What exactly constitutes "renewal" for the Church? This is the question that is burning in my mind as the Evangelical Lutheran Church in America releases a new "constellation of worship resources" for use in parishes in the United States. Of course, there is much to be desired here: culturally broader hymnody (like it or hate it, there are more hymns from the Anglican tradition, more African hymns from Lutheran-rich Tanzania and elsewhere, and contemporary hymnody by folks like Haas and Haugen), liturgies a bit more lyrical than the Lutheran Book of Worship's (our previous book) first setting, plus Luther's Small Catechism. Were it up to me, Lutheran churches would stick to the sixteenth and seventeenth century German hymns of writers like Johann Cruger, and the ancient Latin hymns that are sparse even in the LBW.

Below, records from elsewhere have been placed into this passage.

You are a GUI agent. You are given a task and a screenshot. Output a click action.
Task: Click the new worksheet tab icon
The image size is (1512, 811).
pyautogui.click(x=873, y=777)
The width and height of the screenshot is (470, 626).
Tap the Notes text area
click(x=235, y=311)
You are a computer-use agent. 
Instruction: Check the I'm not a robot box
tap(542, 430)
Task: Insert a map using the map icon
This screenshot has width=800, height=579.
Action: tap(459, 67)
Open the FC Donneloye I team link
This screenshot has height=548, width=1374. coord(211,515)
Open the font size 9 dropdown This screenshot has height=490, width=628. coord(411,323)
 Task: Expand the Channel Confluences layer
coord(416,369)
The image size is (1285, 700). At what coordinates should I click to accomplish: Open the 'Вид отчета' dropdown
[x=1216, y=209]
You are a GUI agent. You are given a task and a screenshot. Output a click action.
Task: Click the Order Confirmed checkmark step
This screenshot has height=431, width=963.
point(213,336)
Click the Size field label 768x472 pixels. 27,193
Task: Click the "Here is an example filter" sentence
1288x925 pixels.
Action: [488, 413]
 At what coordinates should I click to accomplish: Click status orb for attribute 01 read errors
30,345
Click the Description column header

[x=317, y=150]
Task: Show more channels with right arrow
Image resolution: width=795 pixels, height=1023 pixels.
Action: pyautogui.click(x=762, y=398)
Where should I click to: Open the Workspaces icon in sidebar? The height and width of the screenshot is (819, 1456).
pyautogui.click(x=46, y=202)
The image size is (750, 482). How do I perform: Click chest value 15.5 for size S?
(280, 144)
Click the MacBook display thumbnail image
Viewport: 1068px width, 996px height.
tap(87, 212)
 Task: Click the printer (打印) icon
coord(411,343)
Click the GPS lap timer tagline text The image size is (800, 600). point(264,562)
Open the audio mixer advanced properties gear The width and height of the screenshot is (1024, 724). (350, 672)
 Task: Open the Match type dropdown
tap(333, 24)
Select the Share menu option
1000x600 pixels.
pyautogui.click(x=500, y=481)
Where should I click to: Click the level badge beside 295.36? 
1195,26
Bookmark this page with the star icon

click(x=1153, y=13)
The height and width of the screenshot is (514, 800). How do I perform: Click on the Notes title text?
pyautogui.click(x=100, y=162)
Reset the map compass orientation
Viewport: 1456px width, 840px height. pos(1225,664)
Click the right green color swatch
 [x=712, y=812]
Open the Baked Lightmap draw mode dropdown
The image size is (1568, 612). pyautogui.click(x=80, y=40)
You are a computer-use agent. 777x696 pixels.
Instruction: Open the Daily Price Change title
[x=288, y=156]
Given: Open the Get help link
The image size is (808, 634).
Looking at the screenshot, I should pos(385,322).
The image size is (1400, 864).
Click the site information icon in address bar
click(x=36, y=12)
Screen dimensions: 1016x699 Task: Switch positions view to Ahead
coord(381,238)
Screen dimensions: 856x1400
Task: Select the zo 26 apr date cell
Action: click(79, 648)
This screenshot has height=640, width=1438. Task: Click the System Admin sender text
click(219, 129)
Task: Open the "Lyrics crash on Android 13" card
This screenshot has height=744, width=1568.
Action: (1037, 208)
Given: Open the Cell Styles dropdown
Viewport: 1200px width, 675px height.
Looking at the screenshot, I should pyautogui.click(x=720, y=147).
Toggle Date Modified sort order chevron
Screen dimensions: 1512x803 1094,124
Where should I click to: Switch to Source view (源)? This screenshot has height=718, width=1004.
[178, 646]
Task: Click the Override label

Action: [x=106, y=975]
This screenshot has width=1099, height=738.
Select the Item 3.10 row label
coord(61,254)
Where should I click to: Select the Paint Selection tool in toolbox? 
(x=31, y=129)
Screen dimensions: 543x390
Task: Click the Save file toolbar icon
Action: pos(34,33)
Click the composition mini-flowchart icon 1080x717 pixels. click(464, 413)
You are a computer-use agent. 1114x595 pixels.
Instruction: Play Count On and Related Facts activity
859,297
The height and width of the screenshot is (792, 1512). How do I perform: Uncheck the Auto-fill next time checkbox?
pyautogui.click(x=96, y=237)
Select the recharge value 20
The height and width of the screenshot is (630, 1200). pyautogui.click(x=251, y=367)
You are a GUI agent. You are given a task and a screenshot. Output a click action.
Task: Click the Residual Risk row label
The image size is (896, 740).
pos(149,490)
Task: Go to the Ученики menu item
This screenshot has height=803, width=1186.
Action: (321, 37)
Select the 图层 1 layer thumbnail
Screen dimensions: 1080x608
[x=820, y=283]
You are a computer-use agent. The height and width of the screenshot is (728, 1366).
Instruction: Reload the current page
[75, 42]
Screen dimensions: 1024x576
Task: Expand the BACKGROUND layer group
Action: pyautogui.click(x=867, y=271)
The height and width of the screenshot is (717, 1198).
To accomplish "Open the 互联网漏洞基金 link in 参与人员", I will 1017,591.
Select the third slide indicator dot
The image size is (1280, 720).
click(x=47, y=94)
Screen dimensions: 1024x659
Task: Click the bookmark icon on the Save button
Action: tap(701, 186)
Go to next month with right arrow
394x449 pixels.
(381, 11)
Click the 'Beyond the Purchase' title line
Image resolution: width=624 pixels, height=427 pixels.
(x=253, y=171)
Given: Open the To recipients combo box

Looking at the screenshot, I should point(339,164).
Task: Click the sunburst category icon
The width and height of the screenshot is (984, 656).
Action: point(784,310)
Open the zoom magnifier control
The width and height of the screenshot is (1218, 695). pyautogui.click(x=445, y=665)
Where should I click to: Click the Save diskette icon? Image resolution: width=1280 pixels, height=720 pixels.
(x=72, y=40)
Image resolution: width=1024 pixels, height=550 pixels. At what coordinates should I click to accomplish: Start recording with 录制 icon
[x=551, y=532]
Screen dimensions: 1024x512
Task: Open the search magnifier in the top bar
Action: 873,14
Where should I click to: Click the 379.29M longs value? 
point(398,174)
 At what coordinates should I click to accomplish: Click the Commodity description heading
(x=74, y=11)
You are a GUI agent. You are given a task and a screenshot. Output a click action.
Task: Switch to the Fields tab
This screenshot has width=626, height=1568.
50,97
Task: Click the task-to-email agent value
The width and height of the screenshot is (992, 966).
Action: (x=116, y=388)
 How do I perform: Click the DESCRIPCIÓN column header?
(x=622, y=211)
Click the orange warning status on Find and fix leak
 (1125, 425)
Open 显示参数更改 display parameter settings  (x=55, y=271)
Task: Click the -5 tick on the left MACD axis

But I really do like some of the Anglican and African hymnody, and though Haugen and Haas are way too catchy and infectious for my tastes (and a little too focused on political correctness and so-called "social justice," to the exclusion of personal holiness and confession of sin against God himself). Here, we begin to see some of the problems with the very ideological underpinnings of our new "constellation."
The renewal being pressed for by certain factions within the ELCA seem to include the jettisoning of properly trinitarian speech. I suppose I should qualify such an accusation with a caveat-- this renewal includes the option of avoiding properly trinitarian speech.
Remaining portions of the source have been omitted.